EV prices, they are a-changin'

Illustration: Sarah Grillo/Axios

Today's EV price might not be tomorrow's EV price — and that's not something car buyers have experienced very often.

The big picture: Price volatility is the new normal — at least when it comes to electric vehicles — as automakers face intensifying competition while responding to commodity costs and other economic factors.

  • "You have more extreme forces at play than you usually have — whether it’s inflation, interest rates, government incentives and the price of materials that go into the production of a car, like lithium and nickel and palladium," iSeeCars.com analyst Karl Brauer tells Axios.

Why it matters: Dramatic price fluctuation increases the importance of purchase timing as some customers will pay more than others for the same vehicle.

How it (usually) works: Traditionally, automakers suggest a retail price for dealers, who then have the option of applying incentives to juice sales or, as has happened more recently, selling vehicles for above the MSRP.

  • Although prices certainly vary somewhat depending on the time of year, it's not normal for prices to change by thousands of dollars from one day to the next.

But EVs are charting a new path:

  • Tesla has cut prices several times this year — with prices now down about 10% to 15% depending on the vehicle, Bank of America analyst John Murphy estimated.
  • Ford cut the price of the Mustang Mach-E earlier this year in response to Tesla price cuts, while it's raised the starting price of its F-150 Lightning more than $15,000 above its initial level.

At the same time, the types of vehicles that qualify for full or partial federal EV tax credits has changed again after the federal government recently delivered its verdict on qualifying standards.

Between the lines: Recent drops in the price of lithium have made EV manufacturing cheaper, while overall inflation continues to ease up.

What they're saying: "It just feels like there are more external circumstances that can impact a car’s cost to produce than there probably have ever been before," Brauer says.

The impact: For automakers, sudden price changes can jolt sales, boost profits, both or neither. It depends on how customers react.

  • Analysts have credited Tesla's price cuts with boosting demand, but at the expense of the company's gross profit margin — which hit its lowest level in the most recent quarter since the last quarter of 2020.
  • "With no rose colored glasses: margins are now a delicate issue that are keeping Tesla investors up at night," Wedbush Securities analyst Dan Ives wrote Thursday.
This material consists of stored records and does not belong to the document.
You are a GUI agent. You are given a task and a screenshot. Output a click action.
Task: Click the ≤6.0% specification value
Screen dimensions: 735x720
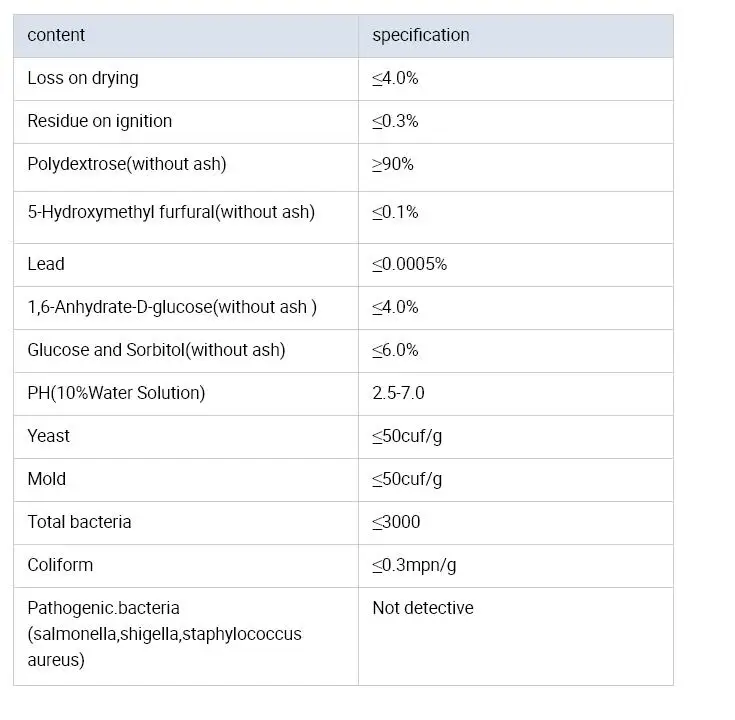coord(395,350)
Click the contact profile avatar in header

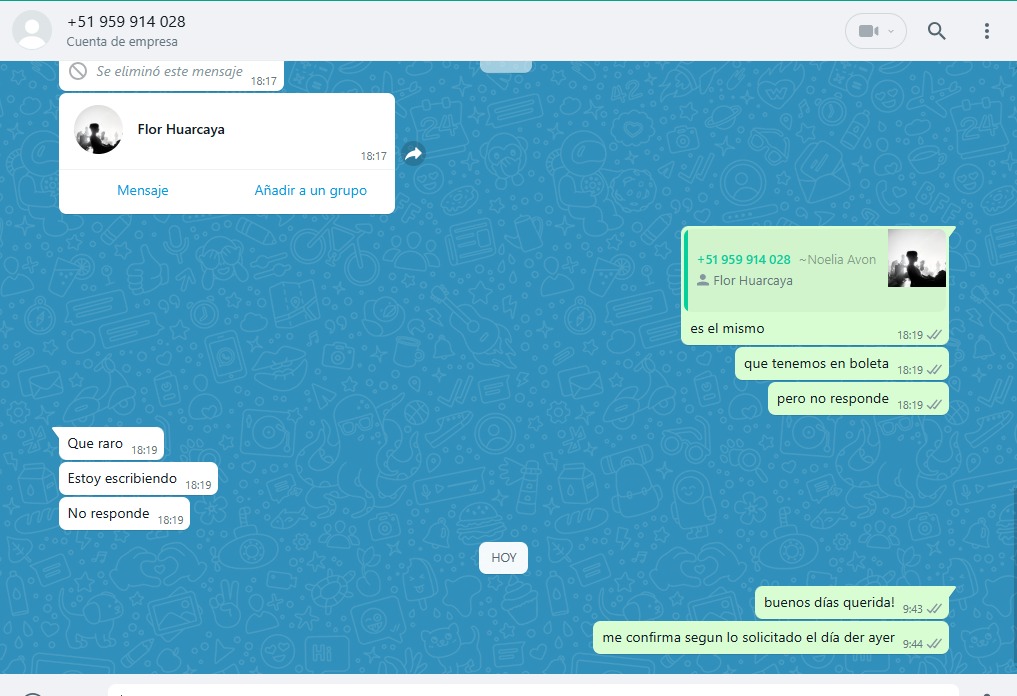32,30
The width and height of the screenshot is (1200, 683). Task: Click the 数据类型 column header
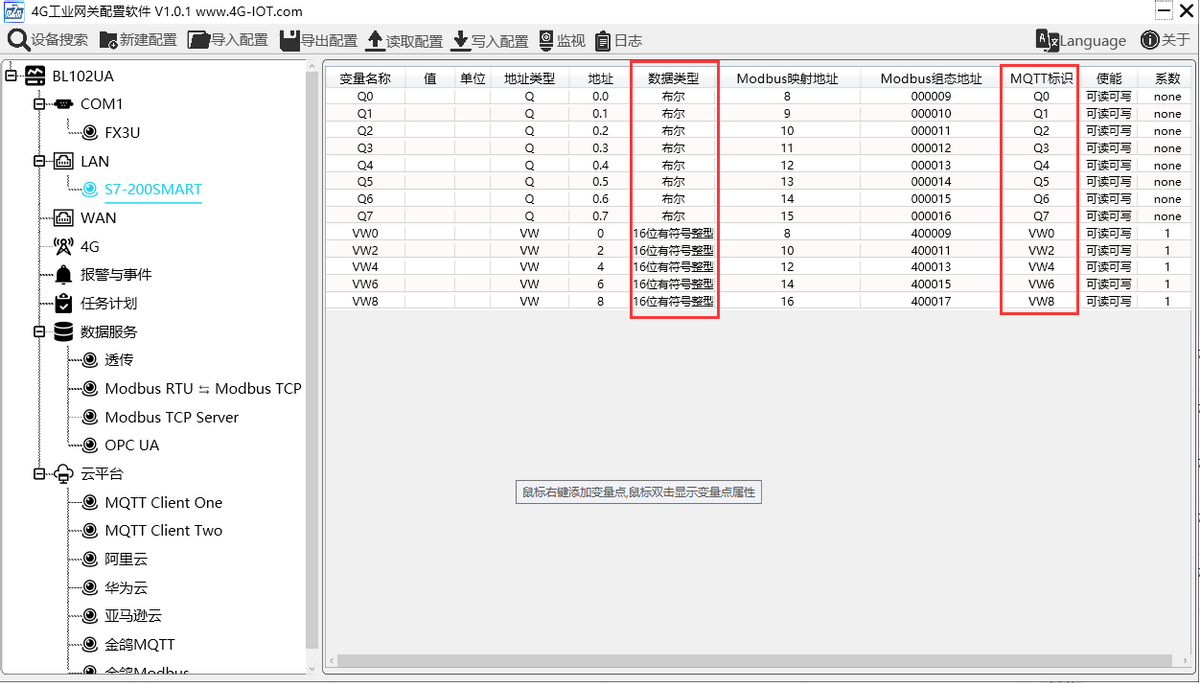(674, 78)
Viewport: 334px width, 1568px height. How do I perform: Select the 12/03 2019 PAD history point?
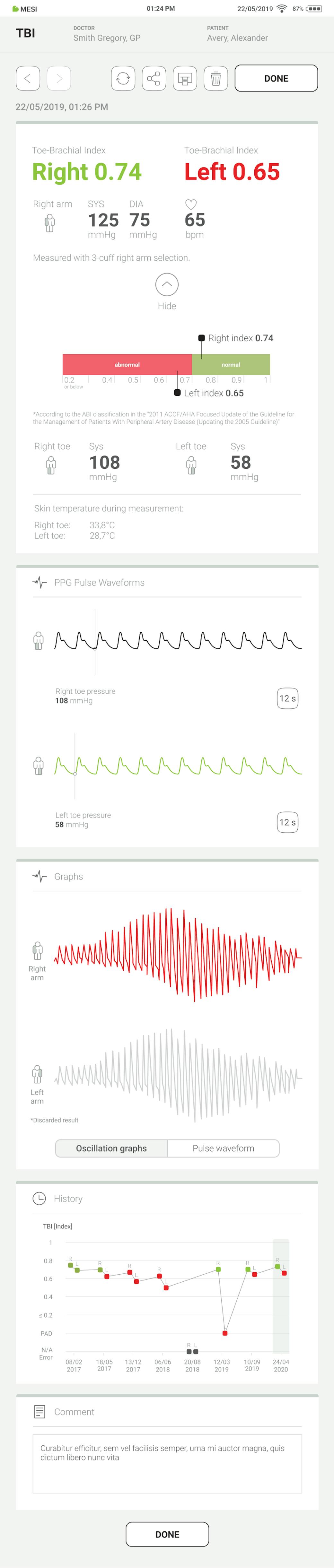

The big question: Can consumers time their purchases to capitalize on price cuts and avoid price hikes?

  • Brauer said there's been no identifiable timing pattern in recent EV price cuts.
  • "It's not easy to predict," he says. "The only pattern I’ve noticed is in general, overall most cars, new and used, are slowly dropping in price. The level of demand and the level of leverage that dealers used to have is slowly dissipating, and buyers are slowly getting some leverage back."